Throughout the '20s, Chanel's social, sexual and professional progress continued, and her eminence grew to the status of legend. By the early '30s she'd been courted by Hollywood, gone and come back. She had almost married one of the richest men in Europe, the Duke of Westminster; when she didn't, her explanation was, "There have been several Duchesses of Westminster. There is only one Chanel." In fact, there were many Coco Chanels, just as her work had many phases and many styles, including Gypsy skirts, over-the-top fake jewelry and glittering evening wear made of crystal and jet beads laid over black and white georgette crepe not just the plainer jersey suits and "little black dresses" that made her famous. But probably the single element that most ensured Chanel's being remembered, even when it would have been easier to write her off, is not a piece of clothing but a form of liquid gold Chanel No. 5, in its Art Deco bottle, which was launched in 1923. It was the first perfume to bear a designer's name.

* [Extracted entries]:
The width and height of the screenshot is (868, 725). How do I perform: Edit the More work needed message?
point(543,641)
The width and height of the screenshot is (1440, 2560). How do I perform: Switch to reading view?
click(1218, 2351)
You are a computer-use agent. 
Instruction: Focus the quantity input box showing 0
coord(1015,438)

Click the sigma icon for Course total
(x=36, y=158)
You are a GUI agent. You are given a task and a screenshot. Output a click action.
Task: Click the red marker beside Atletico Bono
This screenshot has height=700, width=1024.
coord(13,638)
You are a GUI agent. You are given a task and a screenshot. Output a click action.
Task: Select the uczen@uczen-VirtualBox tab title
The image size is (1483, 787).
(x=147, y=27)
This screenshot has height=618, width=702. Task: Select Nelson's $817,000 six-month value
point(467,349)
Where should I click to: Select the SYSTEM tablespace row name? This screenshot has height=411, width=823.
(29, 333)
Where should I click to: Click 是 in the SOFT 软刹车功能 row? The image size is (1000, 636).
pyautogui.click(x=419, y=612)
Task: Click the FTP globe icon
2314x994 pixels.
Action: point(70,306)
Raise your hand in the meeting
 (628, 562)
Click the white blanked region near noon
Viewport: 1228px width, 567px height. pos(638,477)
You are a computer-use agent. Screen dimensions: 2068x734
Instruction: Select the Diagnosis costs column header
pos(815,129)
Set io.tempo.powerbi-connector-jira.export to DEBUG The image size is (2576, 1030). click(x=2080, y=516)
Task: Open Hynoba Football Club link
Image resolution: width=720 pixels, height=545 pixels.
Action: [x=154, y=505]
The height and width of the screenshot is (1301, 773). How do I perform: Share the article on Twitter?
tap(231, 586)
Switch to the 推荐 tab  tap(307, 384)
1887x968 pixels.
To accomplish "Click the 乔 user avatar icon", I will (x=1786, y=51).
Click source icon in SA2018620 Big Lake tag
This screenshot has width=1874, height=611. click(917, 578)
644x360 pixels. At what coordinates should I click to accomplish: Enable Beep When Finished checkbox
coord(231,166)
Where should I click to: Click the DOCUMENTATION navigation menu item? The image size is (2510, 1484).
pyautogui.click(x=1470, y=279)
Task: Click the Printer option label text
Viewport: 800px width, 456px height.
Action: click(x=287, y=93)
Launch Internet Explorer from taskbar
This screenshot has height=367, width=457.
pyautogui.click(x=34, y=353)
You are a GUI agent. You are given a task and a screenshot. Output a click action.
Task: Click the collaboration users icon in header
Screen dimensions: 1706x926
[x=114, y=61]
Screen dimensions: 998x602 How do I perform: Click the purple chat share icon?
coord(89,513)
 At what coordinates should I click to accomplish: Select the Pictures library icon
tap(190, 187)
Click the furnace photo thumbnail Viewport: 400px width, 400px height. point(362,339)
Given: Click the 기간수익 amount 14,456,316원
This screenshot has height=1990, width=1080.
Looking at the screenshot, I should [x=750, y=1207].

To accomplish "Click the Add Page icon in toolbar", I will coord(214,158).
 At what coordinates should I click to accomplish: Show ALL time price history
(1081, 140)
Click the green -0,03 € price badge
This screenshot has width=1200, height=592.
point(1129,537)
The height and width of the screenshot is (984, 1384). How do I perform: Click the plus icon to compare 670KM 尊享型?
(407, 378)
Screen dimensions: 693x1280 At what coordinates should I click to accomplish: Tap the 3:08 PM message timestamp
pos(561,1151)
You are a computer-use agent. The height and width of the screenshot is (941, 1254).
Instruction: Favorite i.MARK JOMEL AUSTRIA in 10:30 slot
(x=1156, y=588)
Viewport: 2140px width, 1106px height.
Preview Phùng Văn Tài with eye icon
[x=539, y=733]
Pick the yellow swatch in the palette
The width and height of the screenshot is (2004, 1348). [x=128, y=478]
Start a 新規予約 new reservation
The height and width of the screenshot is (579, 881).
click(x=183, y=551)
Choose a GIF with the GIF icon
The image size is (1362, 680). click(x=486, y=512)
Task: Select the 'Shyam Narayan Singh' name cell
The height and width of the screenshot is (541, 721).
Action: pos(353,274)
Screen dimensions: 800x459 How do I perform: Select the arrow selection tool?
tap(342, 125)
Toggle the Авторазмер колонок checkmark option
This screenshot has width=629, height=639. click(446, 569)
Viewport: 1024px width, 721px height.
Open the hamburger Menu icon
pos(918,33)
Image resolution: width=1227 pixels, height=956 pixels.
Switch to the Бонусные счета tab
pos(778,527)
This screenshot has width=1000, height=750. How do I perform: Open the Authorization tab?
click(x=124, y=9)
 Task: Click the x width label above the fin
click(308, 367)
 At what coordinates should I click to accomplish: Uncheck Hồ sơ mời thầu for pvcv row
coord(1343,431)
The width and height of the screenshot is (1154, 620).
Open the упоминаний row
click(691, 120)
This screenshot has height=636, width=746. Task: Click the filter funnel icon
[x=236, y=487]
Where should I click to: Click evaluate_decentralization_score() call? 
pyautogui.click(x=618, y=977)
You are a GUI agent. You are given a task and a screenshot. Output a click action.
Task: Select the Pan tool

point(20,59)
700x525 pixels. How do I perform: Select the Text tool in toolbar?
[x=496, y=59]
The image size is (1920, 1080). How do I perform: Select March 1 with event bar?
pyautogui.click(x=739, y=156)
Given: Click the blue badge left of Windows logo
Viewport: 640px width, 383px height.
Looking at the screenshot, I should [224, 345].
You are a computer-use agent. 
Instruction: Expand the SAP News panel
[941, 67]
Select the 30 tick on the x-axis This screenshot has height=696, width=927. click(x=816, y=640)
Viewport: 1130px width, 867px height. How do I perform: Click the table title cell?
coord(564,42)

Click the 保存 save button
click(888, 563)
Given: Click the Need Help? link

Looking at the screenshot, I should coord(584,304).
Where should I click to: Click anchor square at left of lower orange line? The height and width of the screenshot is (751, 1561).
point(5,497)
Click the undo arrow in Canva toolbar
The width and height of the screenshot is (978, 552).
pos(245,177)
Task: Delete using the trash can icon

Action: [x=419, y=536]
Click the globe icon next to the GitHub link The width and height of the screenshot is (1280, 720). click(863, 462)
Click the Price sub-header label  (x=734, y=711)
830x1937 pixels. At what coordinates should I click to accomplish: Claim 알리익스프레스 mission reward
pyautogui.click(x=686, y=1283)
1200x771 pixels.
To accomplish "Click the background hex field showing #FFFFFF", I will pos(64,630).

* [Written task]:
Does each statement below agree with the passage on Chanel? Answer yes or no for each, and quote the passage's deciding words exactly.
1. Chanel married the Duke of Westminster.
2. Chanel No. 5 was launched in 1923.
3. Chanel No. 5 was the first perfume to carry a designer's name.
The records are separate from the passage on Chanel.

* [Complete response]:
1. No: "She had almost married one of the richest men in Europe, the Duke of Westminster"
2. Yes: "which was launched in 1923"
3. Yes: "It was the first perfume to bear a designer's name."